Let's assume I have a c++ class that have properly implemented a copy constructor and an overloaded = operator. By properly implemented I mean they are working and perform a deep copy:

Class1::Class1(const Class1 &class1)
{
  // Perform copy
}
Class1& Class1::operator=(const Class1 *class1)
{
  // perform copy
  return *this;
}

Now lets say I have this constructor as well:

Class1::Class1(Class1 *class1)
{
   *this = *class1;
}

My question is would the above constructor be acceptable practice?

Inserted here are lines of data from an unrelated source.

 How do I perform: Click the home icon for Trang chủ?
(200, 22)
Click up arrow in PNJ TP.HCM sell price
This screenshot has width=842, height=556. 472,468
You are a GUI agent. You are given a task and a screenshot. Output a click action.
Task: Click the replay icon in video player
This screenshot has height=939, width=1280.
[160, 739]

This is code that i've inherited and maintaining.

Answer 1

Personally, I don't think it's good practice.

For the constructor, it's hard to think of a place where an implicit conversion from a pointer to an object to the object itself would be useful.

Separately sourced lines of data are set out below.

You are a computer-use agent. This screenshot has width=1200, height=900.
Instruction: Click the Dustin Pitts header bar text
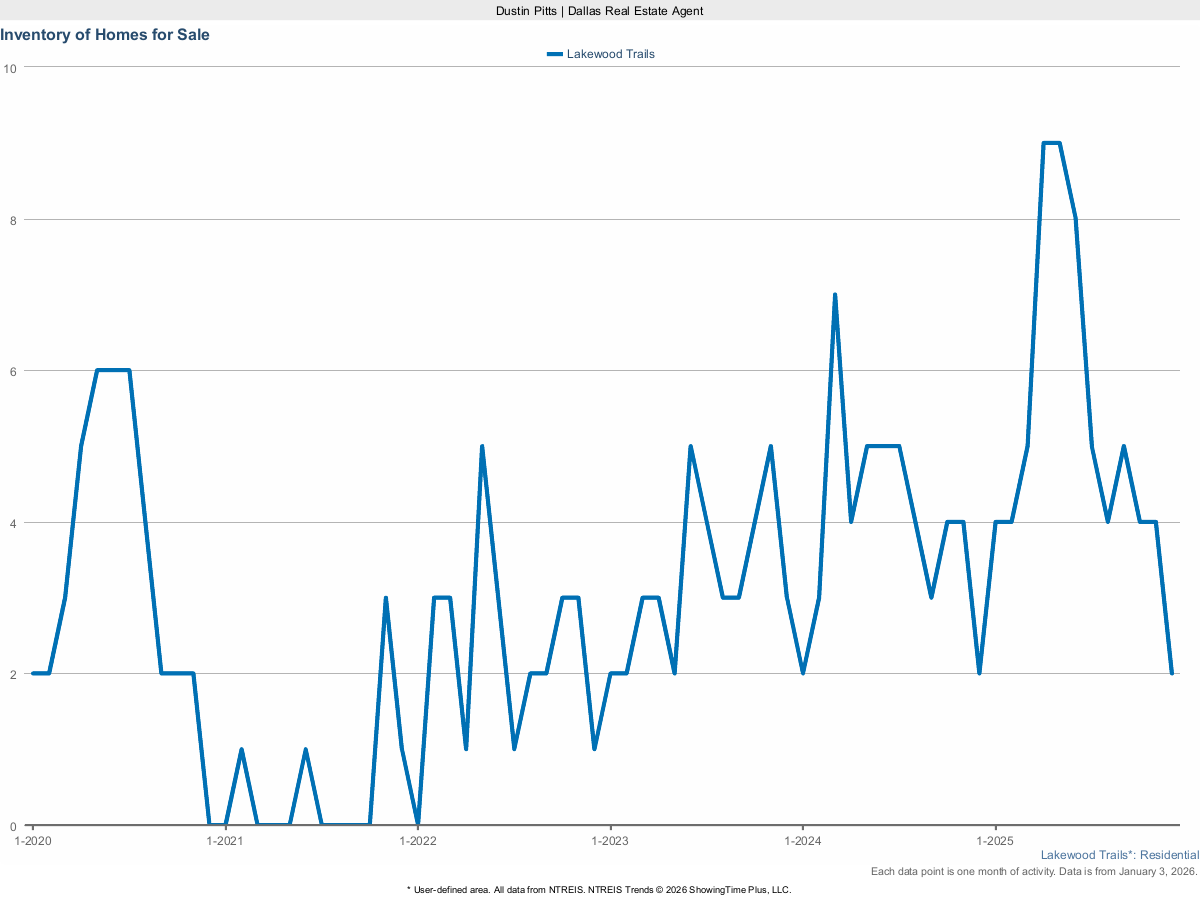600,10
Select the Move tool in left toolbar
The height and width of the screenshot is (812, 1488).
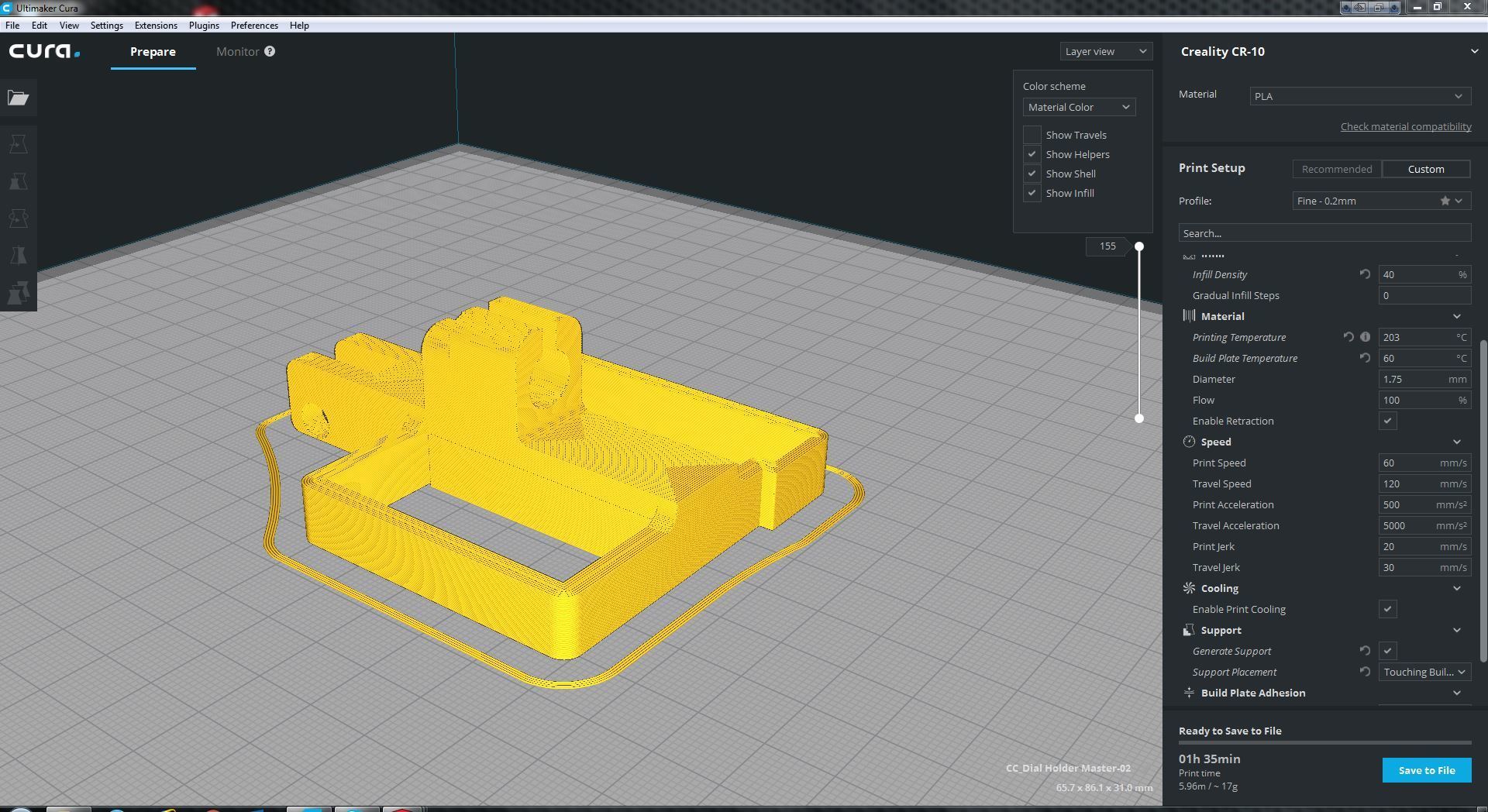(19, 144)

There's no reason for the pointer to be to non-const, and if you have available pointer to the class it is not hard to dereference it, and so clearly state your intention of wanting to copy the object using the copy constructor.

Similarly, for the non-standard assignment operator why allow assignment from a pointer when correctly dereferencing at the call site is clearer and more idiomatic?

Answer 2

I would say, "no", for the following reasons:

• A traditional copy constructor accepts its argument as a const reference, not as a pointer.
• Even if you were to accept a pointer as a parameter, it really ought to be const Class1* to signify that the argument will not be modified.
• This copy constructor is inefficient (or won't work!) because all members of Class1 are default-initialized, and then copied using operator=
• operator= has the same problem; it should accept a reference, not a pointer.

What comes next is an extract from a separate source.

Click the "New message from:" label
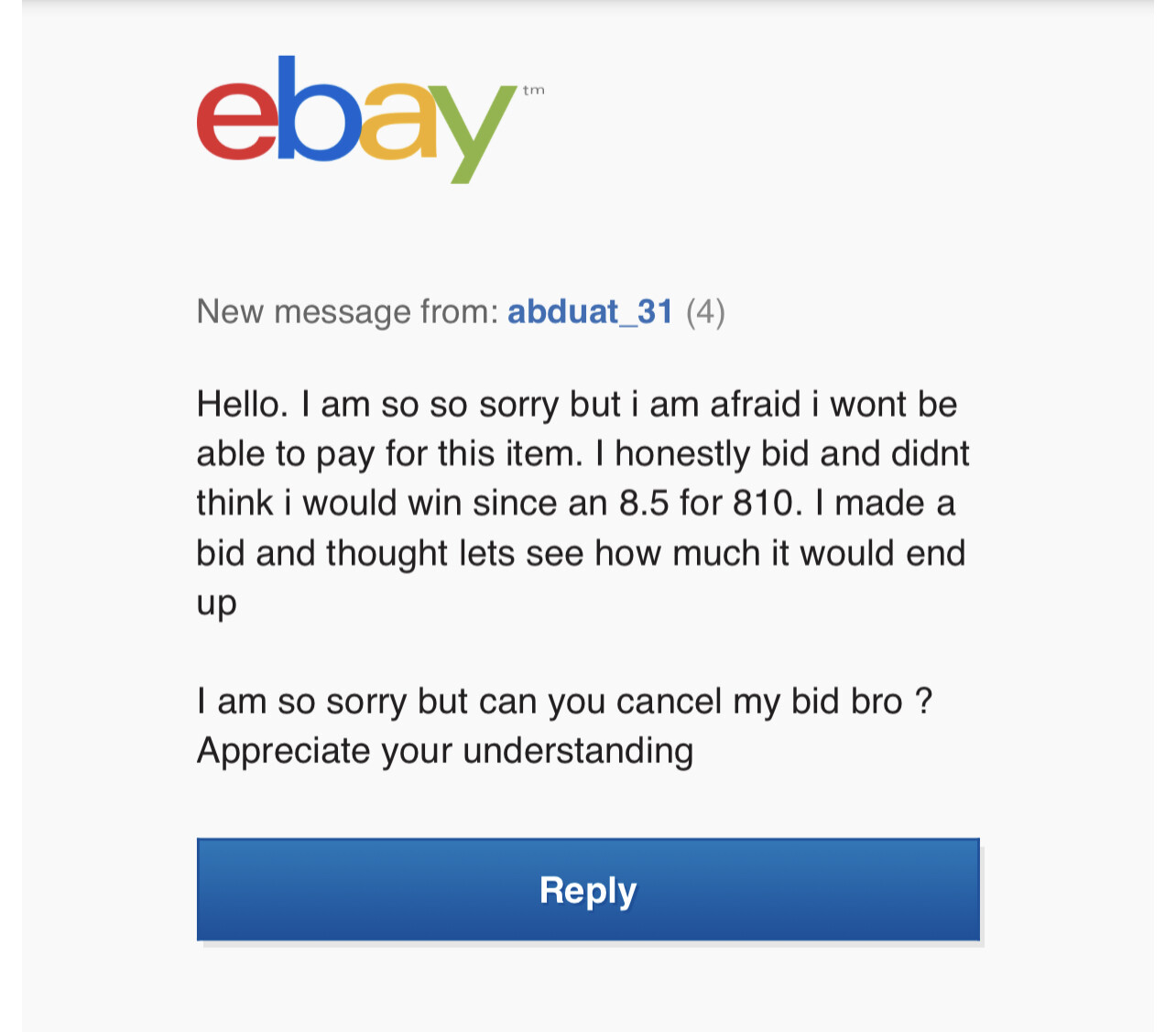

The traditional way to "re-use" the copy constructor in operator= is the copy-and-swap idiom. I would suggest implementing the class that way.

Answer 3

Objects and pointers to objects are two very different things. Typically, when you're passing objects around, you expect that they're going to be copied (though, ideally functions would take const refs where possible to reduce/eliminate unnecessary copies). When you're passing a pointer around, you don't expect any copying to take place. You're passing around a pointer to a specific object and, depending on the code, it could really matter that you deal with that specific object and not a copy of it.

Assignment operators and constructors that take pointers to the type - especially constructors which can be used for implicit conversion - are really going to muddle things and stand a high chance of creating unintended copies, which not only could be a performance issue, but it could cause bugs.

I can't think of any good reason why you would ever want to make the conversion between a pointer to a type and the type itself implicit - or even explicit. The built-in way to do that is to dereference the object. I suppose that there might be some set of specific circumstances which I can't think of where this sort of thing might be necessary or a good idea, but I really doubt it. Certainly, I would strongly advise against doing it unless you have a specific and good reason for doing so.

Answer 4

I believe a somewhat more important issue than what has been discussed so far is that your non-standard assignment operator does not stop the compiler from generating the standard one. Since you've decided that you need to create an assignment operator (good bet since you made the copy constructor), the default is almost certainly not sufficient. Thus a user of this class could fall prey to this problem during what would seem very basic and standard use of an object to almost anyone.